:: DATA SHOWN

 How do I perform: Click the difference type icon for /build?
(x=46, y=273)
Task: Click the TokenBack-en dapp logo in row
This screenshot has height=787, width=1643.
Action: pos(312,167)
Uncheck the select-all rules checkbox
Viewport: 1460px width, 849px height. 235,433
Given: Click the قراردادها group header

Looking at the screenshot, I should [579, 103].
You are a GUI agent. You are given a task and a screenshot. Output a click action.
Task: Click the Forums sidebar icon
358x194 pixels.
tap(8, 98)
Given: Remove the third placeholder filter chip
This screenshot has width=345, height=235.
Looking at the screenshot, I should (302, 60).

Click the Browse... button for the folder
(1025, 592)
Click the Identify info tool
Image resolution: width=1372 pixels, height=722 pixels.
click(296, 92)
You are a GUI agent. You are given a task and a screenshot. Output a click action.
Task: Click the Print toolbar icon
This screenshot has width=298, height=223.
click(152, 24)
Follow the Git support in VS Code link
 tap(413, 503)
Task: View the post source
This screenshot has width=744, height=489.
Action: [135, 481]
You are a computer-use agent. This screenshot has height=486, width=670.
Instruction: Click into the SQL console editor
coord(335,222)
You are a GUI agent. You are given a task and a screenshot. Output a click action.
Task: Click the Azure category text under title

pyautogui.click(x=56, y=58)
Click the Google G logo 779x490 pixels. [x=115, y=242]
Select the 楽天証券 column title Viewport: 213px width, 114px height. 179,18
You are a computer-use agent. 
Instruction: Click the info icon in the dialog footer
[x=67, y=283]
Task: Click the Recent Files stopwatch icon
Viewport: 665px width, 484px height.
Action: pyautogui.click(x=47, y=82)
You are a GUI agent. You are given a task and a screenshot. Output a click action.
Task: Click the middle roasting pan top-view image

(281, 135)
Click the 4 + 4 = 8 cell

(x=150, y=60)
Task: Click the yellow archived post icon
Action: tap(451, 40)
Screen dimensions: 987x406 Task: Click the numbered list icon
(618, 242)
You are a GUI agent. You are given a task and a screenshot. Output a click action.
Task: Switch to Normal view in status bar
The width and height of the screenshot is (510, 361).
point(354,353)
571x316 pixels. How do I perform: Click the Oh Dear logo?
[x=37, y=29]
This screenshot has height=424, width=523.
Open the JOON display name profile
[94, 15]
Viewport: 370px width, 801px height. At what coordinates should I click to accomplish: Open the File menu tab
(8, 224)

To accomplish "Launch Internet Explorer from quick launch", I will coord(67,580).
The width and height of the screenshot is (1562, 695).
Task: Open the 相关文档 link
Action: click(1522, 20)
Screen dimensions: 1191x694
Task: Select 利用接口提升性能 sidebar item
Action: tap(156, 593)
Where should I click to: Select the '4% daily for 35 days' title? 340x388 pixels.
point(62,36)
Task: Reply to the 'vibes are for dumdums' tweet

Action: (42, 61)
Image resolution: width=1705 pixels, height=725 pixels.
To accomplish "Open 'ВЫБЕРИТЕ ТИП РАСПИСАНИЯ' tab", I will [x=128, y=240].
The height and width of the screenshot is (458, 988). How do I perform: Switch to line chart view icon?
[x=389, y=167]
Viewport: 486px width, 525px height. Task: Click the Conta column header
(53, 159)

::::

EXERCISE INSTRUCTIONS |
Retype every line of the entries above without any changes.

COMPLETE RESPONSE |
 How do I perform: Click the difference type icon for /build?
(x=46, y=273)
Task: Click the TokenBack-en dapp logo in row
This screenshot has height=787, width=1643.
Action: pos(312,167)
Uncheck the select-all rules checkbox
Viewport: 1460px width, 849px height. 235,433
Given: Click the قراردادها group header

Looking at the screenshot, I should [579, 103].
You are a GUI agent. You are given a task and a screenshot. Output a click action.
Task: Click the Forums sidebar icon
358x194 pixels.
tap(8, 98)
Given: Remove the third placeholder filter chip
This screenshot has width=345, height=235.
Looking at the screenshot, I should (302, 60).

Click the Browse... button for the folder
(1025, 592)
Click the Identify info tool
Image resolution: width=1372 pixels, height=722 pixels.
click(296, 92)
You are a GUI agent. You are given a task and a screenshot. Output a click action.
Task: Click the Print toolbar icon
This screenshot has width=298, height=223.
click(152, 24)
Follow the Git support in VS Code link
 tap(413, 503)
Task: View the post source
This screenshot has width=744, height=489.
Action: [135, 481]
You are a computer-use agent. This screenshot has height=486, width=670.
Instruction: Click into the SQL console editor
coord(335,222)
You are a GUI agent. You are given a task and a screenshot. Output a click action.
Task: Click the Azure category text under title

pyautogui.click(x=56, y=58)
Click the Google G logo 779x490 pixels. [x=115, y=242]
Select the 楽天証券 column title Viewport: 213px width, 114px height. 179,18
You are a computer-use agent. 
Instruction: Click the info icon in the dialog footer
[x=67, y=283]
Task: Click the Recent Files stopwatch icon
Viewport: 665px width, 484px height.
Action: pyautogui.click(x=47, y=82)
You are a GUI agent. You are given a task and a screenshot. Output a click action.
Task: Click the middle roasting pan top-view image

(281, 135)
Click the 4 + 4 = 8 cell

(x=150, y=60)
Task: Click the yellow archived post icon
Action: tap(451, 40)
Screen dimensions: 987x406 Task: Click the numbered list icon
(618, 242)
You are a GUI agent. You are given a task and a screenshot. Output a click action.
Task: Switch to Normal view in status bar
The width and height of the screenshot is (510, 361).
point(354,353)
571x316 pixels. How do I perform: Click the Oh Dear logo?
[x=37, y=29]
This screenshot has height=424, width=523.
Open the JOON display name profile
[94, 15]
Viewport: 370px width, 801px height. At what coordinates should I click to accomplish: Open the File menu tab
(8, 224)

To accomplish "Launch Internet Explorer from quick launch", I will coord(67,580).
The width and height of the screenshot is (1562, 695).
Task: Open the 相关文档 link
Action: click(1522, 20)
Screen dimensions: 1191x694
Task: Select 利用接口提升性能 sidebar item
Action: tap(156, 593)
Where should I click to: Select the '4% daily for 35 days' title? 340x388 pixels.
point(62,36)
Task: Reply to the 'vibes are for dumdums' tweet

Action: (42, 61)
Image resolution: width=1705 pixels, height=725 pixels.
To accomplish "Open 'ВЫБЕРИТЕ ТИП РАСПИСАНИЯ' tab", I will [x=128, y=240].
The height and width of the screenshot is (458, 988). How do I perform: Switch to line chart view icon?
[x=389, y=167]
Viewport: 486px width, 525px height. Task: Click the Conta column header
(53, 159)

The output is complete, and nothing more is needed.